To address the concerns of the public, Nordic has performed a full Environmental Impact Report (EIR) that, once made available for public review, will be followed by a 45-day window for public comment wherein residents and special interests groups can voice their concerns. The EIR goes above and beyond regulatory parameters required by the California Environmental Quality Act and was performed, according to Nordic’s executive vice-president of commercial operations Marianne Naess, in response to resident’s requests. Thus far, Nordic Aquafarms has operated with considerable transparency. They are clearly trying to continue with facility installation but with the approval of as much of the Humboldt County community as possible.
Despite these precautionary measures and engineering plans, some residents are still trepidatious about the proposed project. Two public scoping meetings earlier this year offered residents and organizations an opportunity to voice their concerns.
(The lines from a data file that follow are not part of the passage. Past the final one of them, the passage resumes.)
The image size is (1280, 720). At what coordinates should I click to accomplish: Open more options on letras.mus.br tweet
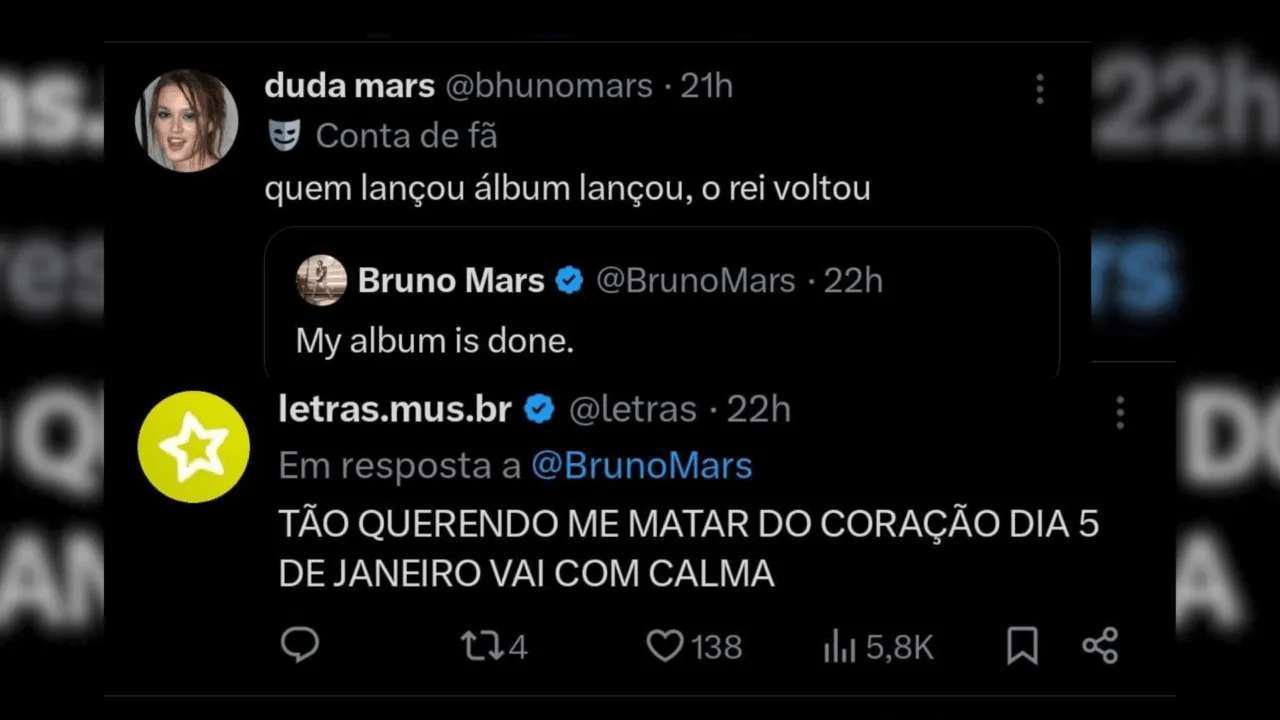[1120, 411]
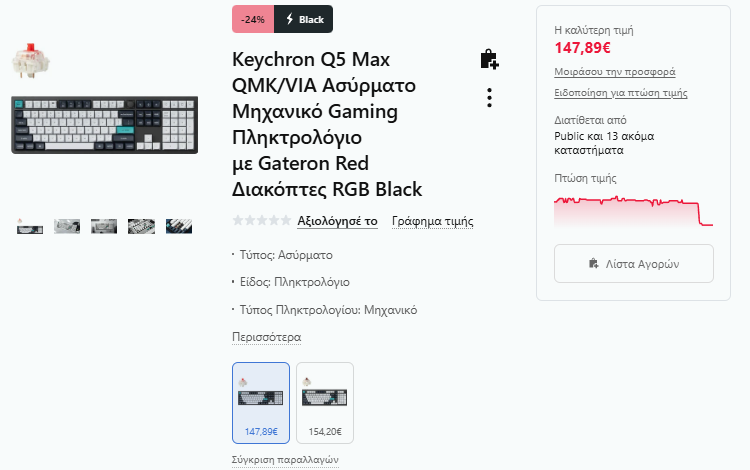Viewport: 750px width, 470px height.
Task: Choose the 154,20€ variant option
Action: 325,402
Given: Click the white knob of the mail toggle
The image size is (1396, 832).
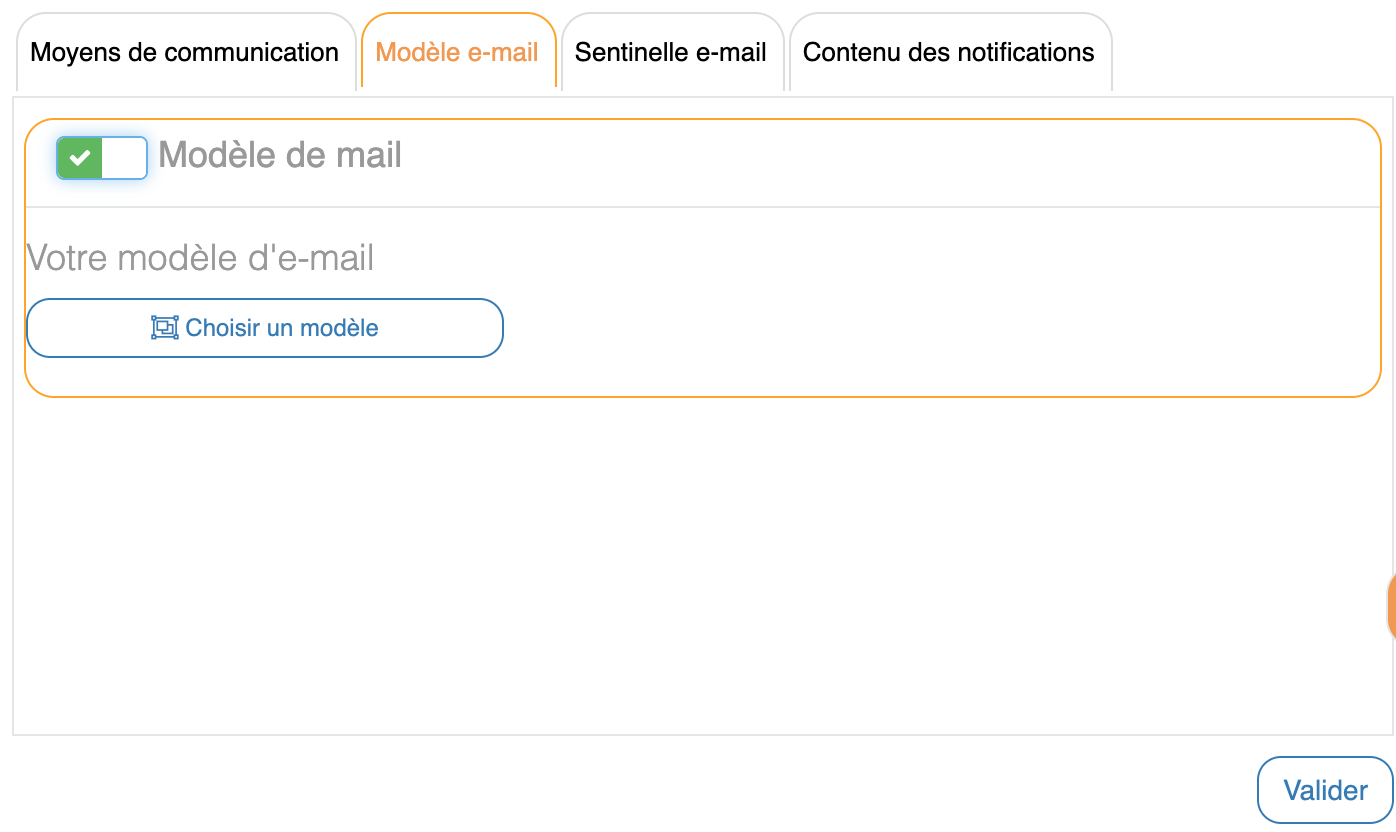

These included apprehensions about what the fish in the facility would be fed and where that feed would come from, as well as concerns about the amount of fresh and salt water required, and the potential for additional greenhouse gas emissions related to the facility’s use of diesel generators during power outages.
Though Nordic Aquafarms has made headway in gaining approval from the residents of Humboldt County, the public continues to express concerns over the long-term impacts of this kind of development in an area already impacted by environmental degradation caused by previous development projects. We will have to wait and see how residents and interest groups respond to the Environmental Impact Report in coming months.